(Data provided begins)

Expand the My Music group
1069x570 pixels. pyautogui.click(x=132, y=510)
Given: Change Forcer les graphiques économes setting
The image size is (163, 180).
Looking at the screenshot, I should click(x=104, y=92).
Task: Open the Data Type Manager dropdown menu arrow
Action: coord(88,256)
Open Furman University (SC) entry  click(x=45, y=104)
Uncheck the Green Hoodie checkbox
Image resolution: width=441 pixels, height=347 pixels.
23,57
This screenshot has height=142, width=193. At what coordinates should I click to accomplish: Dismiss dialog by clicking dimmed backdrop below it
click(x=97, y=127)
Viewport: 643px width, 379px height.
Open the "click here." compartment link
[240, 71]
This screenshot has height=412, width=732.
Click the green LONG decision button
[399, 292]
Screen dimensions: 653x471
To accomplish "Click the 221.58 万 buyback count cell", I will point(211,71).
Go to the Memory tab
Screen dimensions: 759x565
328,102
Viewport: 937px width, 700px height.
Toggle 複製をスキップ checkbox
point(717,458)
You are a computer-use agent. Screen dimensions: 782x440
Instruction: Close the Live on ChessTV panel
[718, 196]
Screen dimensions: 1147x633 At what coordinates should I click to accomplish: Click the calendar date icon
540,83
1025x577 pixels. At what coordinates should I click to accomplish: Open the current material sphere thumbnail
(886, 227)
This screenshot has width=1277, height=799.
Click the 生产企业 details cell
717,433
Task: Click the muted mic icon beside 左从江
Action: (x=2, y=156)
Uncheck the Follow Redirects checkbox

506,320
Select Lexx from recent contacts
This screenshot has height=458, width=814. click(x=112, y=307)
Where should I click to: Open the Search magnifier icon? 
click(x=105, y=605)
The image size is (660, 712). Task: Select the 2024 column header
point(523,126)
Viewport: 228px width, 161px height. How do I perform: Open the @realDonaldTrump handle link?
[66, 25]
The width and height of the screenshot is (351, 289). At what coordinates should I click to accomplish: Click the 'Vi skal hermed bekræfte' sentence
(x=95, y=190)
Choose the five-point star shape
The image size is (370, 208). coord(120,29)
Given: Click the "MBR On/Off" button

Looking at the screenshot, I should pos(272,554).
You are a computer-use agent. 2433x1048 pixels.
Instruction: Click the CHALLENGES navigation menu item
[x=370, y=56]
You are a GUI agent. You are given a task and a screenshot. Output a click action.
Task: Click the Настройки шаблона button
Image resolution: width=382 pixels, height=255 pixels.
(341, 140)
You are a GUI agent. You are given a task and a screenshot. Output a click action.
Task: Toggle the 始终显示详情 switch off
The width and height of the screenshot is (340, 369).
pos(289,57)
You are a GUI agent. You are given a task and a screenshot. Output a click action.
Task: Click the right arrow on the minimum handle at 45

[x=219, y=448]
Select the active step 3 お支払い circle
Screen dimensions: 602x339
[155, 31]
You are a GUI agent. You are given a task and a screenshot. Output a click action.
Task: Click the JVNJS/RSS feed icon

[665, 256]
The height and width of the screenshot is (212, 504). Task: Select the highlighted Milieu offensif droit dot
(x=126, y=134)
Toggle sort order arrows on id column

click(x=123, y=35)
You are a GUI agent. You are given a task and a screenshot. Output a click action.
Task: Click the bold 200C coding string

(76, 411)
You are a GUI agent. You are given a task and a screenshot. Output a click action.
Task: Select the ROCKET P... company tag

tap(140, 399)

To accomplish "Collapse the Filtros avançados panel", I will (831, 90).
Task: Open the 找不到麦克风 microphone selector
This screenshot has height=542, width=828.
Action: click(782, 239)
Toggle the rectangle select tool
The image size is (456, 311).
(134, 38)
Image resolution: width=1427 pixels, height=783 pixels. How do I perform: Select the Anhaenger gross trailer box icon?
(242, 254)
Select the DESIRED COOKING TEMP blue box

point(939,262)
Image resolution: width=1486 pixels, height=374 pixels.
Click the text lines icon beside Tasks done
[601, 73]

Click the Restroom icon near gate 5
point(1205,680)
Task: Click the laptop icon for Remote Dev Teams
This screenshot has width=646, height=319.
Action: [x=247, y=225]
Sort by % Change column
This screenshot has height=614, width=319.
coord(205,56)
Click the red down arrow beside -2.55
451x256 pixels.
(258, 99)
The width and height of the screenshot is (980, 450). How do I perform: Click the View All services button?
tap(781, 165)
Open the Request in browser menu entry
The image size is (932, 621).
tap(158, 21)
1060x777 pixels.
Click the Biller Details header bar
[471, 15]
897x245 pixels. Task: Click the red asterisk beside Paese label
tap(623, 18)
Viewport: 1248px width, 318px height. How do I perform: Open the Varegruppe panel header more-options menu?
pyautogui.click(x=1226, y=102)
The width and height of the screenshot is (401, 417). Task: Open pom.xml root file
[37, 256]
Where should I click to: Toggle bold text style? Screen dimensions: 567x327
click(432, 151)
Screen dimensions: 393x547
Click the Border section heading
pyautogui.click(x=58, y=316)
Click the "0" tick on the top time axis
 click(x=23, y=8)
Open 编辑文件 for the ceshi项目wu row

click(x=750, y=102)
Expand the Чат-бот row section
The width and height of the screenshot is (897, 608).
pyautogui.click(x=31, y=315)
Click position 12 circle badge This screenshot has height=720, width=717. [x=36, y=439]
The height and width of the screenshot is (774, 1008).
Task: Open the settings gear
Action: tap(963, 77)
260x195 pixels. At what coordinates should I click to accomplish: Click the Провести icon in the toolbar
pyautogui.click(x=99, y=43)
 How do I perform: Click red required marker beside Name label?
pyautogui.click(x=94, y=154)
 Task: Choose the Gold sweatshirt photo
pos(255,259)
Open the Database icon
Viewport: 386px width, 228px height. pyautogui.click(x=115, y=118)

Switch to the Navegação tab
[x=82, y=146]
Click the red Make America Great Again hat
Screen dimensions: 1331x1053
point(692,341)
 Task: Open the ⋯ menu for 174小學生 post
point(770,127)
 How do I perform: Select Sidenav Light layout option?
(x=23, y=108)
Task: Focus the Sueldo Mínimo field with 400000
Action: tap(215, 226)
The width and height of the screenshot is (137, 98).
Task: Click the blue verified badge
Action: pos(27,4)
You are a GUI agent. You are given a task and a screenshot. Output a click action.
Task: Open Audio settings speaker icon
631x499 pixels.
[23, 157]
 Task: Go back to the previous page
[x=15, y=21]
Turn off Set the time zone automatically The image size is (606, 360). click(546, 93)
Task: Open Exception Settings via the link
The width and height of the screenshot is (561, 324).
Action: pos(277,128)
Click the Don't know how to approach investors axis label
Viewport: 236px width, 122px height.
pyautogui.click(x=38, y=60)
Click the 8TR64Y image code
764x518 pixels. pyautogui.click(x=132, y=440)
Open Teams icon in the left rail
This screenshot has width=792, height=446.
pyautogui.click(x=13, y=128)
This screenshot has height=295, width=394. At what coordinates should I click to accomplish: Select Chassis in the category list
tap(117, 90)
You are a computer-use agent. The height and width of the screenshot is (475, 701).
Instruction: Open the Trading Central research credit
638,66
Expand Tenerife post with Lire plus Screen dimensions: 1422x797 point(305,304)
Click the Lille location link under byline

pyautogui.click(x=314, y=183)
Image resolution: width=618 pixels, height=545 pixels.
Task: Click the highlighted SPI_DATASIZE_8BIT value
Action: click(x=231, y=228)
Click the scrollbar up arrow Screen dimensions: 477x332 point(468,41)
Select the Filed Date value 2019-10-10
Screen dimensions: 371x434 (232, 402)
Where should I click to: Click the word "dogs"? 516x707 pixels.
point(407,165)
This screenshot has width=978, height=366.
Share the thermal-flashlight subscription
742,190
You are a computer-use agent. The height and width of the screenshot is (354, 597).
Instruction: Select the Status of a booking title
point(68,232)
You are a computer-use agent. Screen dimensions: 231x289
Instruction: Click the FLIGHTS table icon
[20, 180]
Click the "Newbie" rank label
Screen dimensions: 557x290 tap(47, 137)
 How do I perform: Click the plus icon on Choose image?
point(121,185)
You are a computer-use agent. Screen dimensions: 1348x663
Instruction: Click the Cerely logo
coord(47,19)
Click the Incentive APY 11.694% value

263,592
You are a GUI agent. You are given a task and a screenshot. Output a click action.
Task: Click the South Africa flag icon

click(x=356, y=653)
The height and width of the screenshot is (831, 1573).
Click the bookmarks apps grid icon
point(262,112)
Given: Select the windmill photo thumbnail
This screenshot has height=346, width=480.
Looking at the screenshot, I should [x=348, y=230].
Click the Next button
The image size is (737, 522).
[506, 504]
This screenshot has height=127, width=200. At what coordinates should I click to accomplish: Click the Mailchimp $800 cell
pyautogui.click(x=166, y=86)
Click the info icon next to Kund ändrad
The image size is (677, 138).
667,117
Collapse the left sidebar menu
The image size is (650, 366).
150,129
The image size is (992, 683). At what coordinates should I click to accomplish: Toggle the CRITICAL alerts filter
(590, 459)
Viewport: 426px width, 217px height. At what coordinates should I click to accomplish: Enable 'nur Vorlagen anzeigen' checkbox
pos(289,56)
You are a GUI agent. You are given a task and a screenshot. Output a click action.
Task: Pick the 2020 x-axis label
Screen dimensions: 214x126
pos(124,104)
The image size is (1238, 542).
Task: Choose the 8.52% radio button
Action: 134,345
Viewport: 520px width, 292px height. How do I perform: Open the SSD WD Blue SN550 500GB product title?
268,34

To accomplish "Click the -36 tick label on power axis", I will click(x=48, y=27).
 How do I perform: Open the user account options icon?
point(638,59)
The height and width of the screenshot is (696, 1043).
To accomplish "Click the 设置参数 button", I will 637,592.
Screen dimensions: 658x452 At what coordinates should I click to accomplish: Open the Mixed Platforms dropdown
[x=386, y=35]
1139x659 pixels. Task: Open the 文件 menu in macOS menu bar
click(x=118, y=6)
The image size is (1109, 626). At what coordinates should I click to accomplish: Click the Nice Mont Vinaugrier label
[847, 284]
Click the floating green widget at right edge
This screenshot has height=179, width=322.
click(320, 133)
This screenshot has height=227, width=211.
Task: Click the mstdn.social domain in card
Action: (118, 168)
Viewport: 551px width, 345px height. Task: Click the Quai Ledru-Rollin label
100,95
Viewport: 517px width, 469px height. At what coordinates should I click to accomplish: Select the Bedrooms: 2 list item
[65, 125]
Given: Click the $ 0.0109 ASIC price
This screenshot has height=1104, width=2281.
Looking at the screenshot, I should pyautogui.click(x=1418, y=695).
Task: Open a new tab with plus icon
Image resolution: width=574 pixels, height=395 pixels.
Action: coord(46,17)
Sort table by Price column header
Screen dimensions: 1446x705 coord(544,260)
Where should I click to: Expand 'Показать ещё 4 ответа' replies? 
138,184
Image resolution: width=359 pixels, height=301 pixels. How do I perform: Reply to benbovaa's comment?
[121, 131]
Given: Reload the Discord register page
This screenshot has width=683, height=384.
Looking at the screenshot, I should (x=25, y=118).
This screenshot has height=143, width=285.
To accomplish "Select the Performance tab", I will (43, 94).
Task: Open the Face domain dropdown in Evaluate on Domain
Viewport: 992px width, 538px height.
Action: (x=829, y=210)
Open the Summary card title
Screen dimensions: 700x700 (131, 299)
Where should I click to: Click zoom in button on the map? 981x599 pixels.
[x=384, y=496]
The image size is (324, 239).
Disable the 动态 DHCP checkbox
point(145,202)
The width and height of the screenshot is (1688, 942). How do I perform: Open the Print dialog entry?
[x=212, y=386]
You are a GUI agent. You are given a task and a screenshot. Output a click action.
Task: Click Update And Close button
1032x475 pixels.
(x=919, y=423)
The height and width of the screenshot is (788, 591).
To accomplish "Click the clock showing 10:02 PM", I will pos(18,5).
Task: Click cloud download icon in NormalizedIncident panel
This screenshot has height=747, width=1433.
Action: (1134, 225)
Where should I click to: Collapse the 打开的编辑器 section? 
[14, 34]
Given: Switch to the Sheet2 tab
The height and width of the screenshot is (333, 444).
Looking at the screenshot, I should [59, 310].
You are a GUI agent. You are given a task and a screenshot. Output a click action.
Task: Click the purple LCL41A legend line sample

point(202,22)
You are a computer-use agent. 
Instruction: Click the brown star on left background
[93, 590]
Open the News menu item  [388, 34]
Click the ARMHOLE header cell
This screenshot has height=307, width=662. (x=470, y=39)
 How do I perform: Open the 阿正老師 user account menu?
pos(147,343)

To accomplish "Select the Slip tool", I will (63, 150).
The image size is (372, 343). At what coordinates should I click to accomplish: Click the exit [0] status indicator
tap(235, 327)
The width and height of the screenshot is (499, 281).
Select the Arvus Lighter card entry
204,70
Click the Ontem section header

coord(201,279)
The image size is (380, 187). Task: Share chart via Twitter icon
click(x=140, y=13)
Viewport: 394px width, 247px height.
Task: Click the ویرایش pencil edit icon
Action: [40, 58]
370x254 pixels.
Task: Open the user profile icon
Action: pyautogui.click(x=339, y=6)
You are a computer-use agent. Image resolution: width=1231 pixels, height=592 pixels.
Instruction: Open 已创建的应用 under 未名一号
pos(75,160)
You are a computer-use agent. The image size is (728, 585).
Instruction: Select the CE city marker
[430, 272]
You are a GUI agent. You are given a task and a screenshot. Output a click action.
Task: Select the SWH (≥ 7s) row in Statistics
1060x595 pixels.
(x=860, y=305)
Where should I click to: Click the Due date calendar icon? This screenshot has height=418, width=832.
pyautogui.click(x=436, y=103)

(Data provided ends)

Working from the material above, retype exactly the lines from the one with "Task: Select the ROCKET P... company tag" through the one with "Task: Click the laptop", both included, and only those lines.

Answer to the problem:
Task: Select the ROCKET P... company tag

tap(140, 399)

To accomplish "Collapse the Filtros avançados panel", I will (831, 90).
Task: Open the 找不到麦克风 microphone selector
This screenshot has height=542, width=828.
Action: click(782, 239)
Toggle the rectangle select tool
The image size is (456, 311).
(134, 38)
Image resolution: width=1427 pixels, height=783 pixels. How do I perform: Select the Anhaenger gross trailer box icon?
(242, 254)
Select the DESIRED COOKING TEMP blue box

point(939,262)
Image resolution: width=1486 pixels, height=374 pixels.
Click the text lines icon beside Tasks done
[601, 73]

Click the Restroom icon near gate 5
point(1205,680)
Task: Click the laptop icon for Remote Dev Teams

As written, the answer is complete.